Segundo um estudo feito em conjunto pelo Instituto Locomotiva e a Semana da Acessibilidade Surda,
existem 10,7 milhões de pessoas com deficiência auditiva no Brasil. Desse total, 2,3 milhões têm deficiência severa. Como podemos alcançar essas pessoas com a mensagem do evangelho eterno?
Nesta entrevista, o pastor Douglas Silva – o primeiro pastor adventista surdo do Brasil – reflete sobre
a importância do Ministério das Possibilidades na igreja local. Formado em Teologia pela Faculdade
Adventista da Amazônia (Faama), atualmente exerce seu ministério em São Paulo. Casado com Karen Sanches, o casal tem dois filhos: Lucas e Felipe.

Como foi o processo de sua conversão?
Nasci em São Paulo, em 1987. Aos cinco anos, perdi a audição ao levar uma pancada na cabeça enquanto
brincava com colegas na escola. Passei a usar aparelho auditivo, mas ele não me ajudou muito. Aos 15 anos, quando morávamos em Hortolândia, o professor Jorge Batista me convidou para conhecer o grupo de surdos do Unasp, campus Hortolândia. Era sábado, e quem pregava, era o pastor Antônio Braga. Aquele dia foi marcante para mim, pois enquanto ele pregava, eu observava a reação das pessoas. Naquele momento, senti o desejo de entender a pregação, mas para isso, precisaria aprender Libras. Foi então que conheci Fagner e Fernando, que são surdos adventistas. Eles me ensinaram a língua de sinais. Depois de algum tempo, voltei para assistir ao culto. Naquele dia, o pastor pregou sobre a volta de Jesus. Eu entendi tudo! Aquela mensagem fez parte do início da minha conversão, pois eu não sabia que Jesus ia voltar. Após receber estudos bíblicos com o Marco Antônio, professor da classe bíblica dos surdos, decidi pelo batismo. Fui batizado durante o Conasi, Congresso Nacional Adventista de Surdos e
Intérpretes, em Hortolândia, em 2004.

Registros:

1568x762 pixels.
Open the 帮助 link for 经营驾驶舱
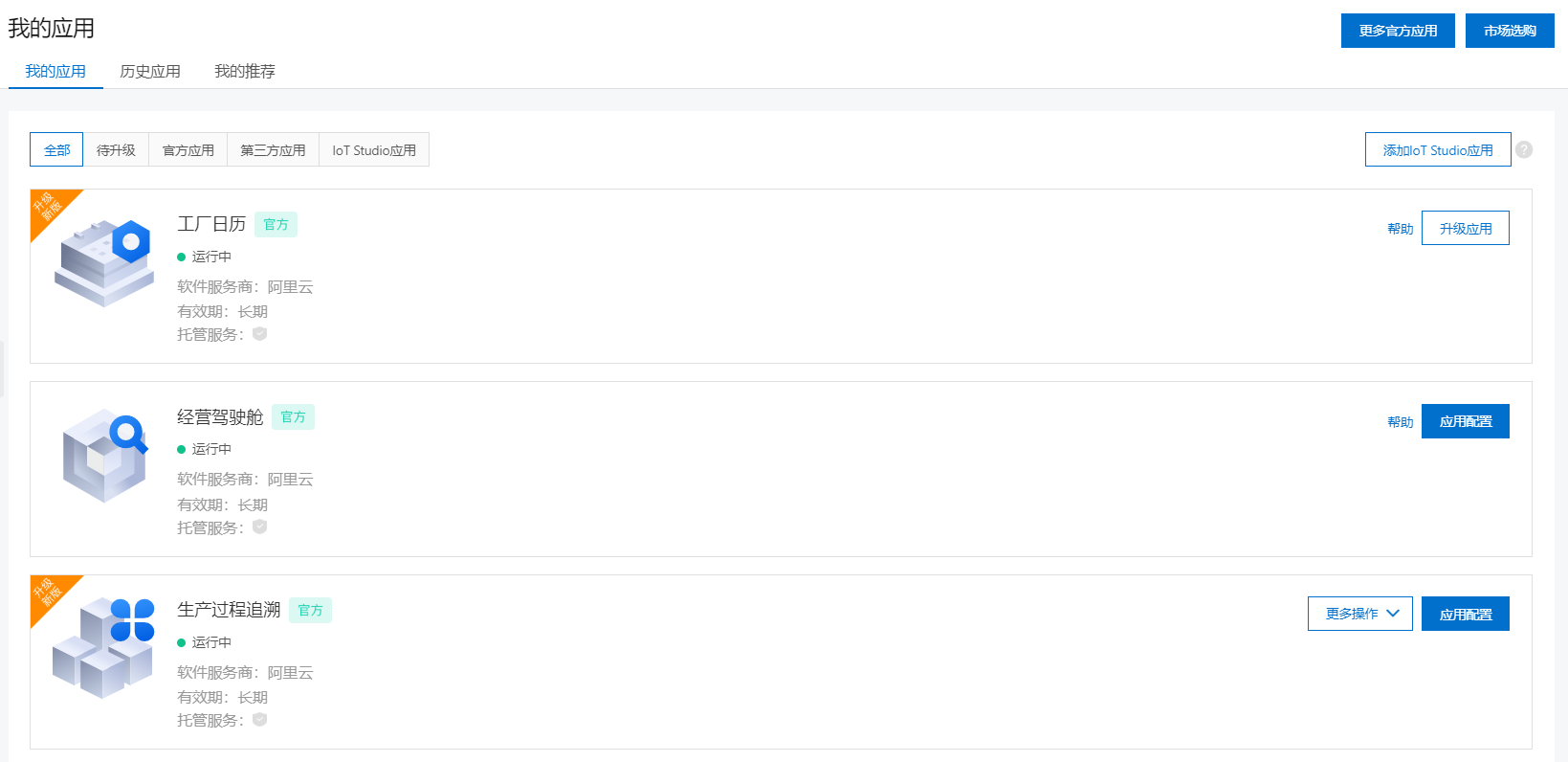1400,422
---
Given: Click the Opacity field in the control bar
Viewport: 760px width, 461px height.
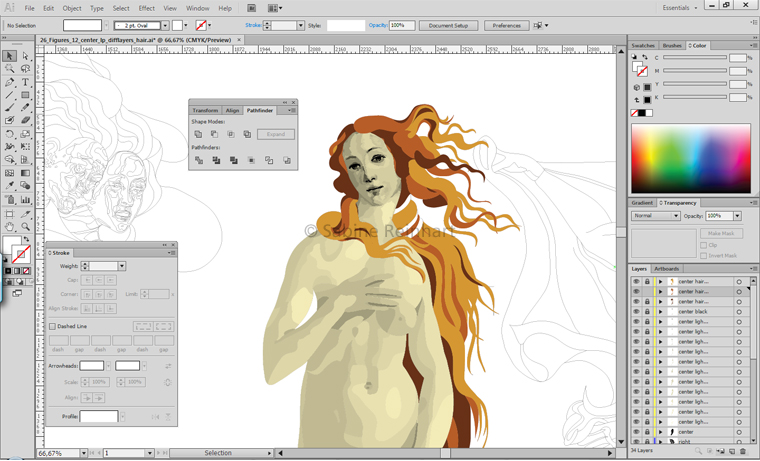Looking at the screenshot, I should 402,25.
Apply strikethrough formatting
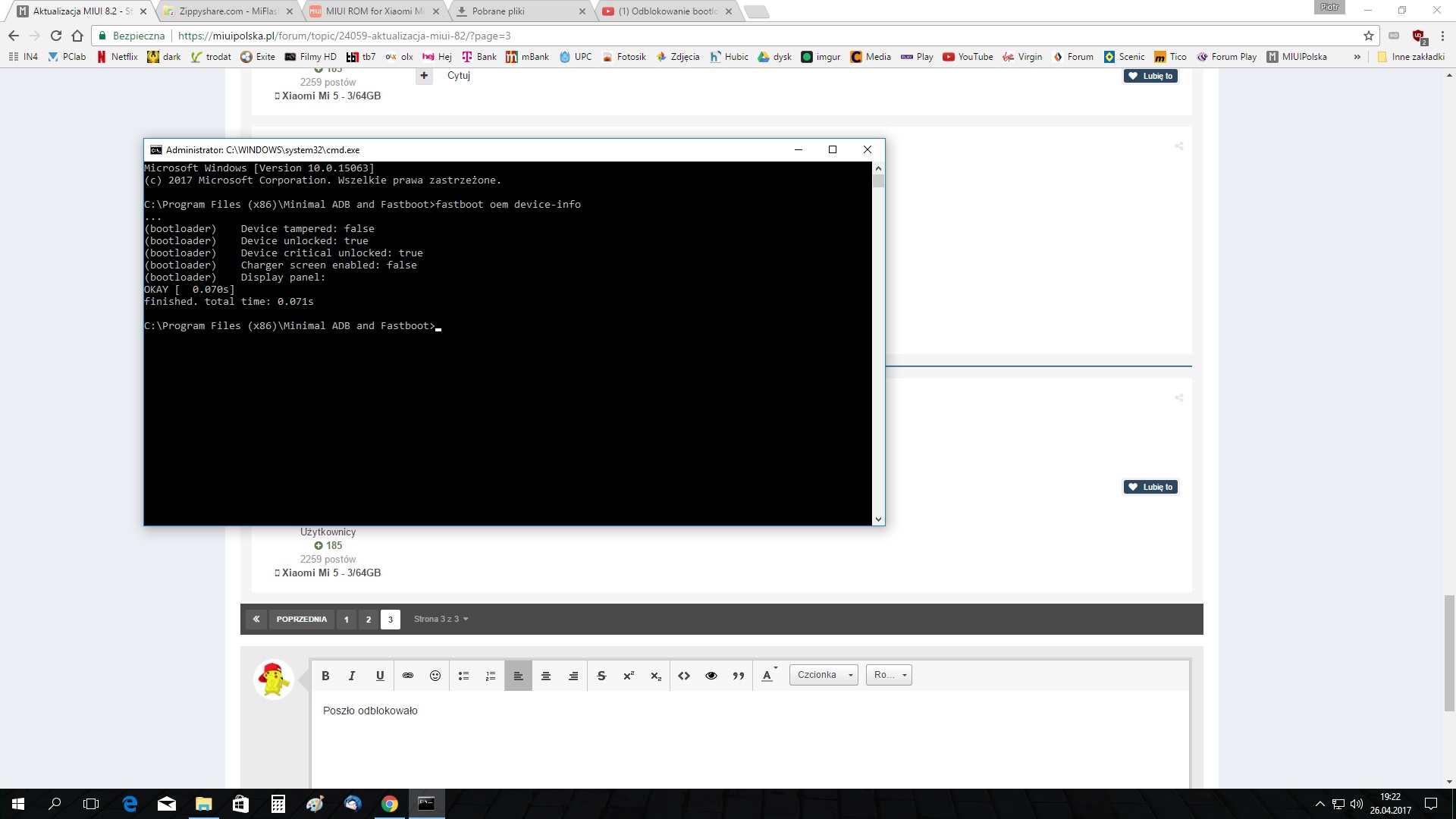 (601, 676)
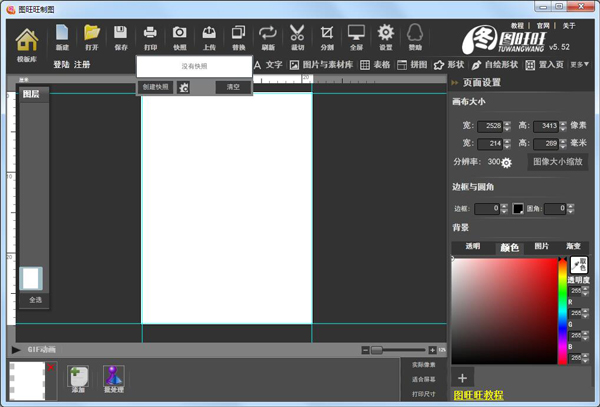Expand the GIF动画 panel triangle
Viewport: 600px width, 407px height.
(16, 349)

O que fazer:
Diga se cada afirmação concorda com o documento sobre o pastor Douglas Silva, respondendo sim ou não e citando literalmente as palavras do documento que decidem: (a) Ele perdeu a audição aos cinco anos. (b) Ele foi batizado em São Paulo. (c) Fagner e Fernando o ensinaram a língua de sinais. Os registros não entram nesta parte.

Resposta:
(a) Sim: "Aos cinco anos, perdi a audição ao levar uma pancada na cabeça"
(b) Não: "em Hortolândia, em 2004"
(c) Sim: "Eles me ensinaram a língua de sinais."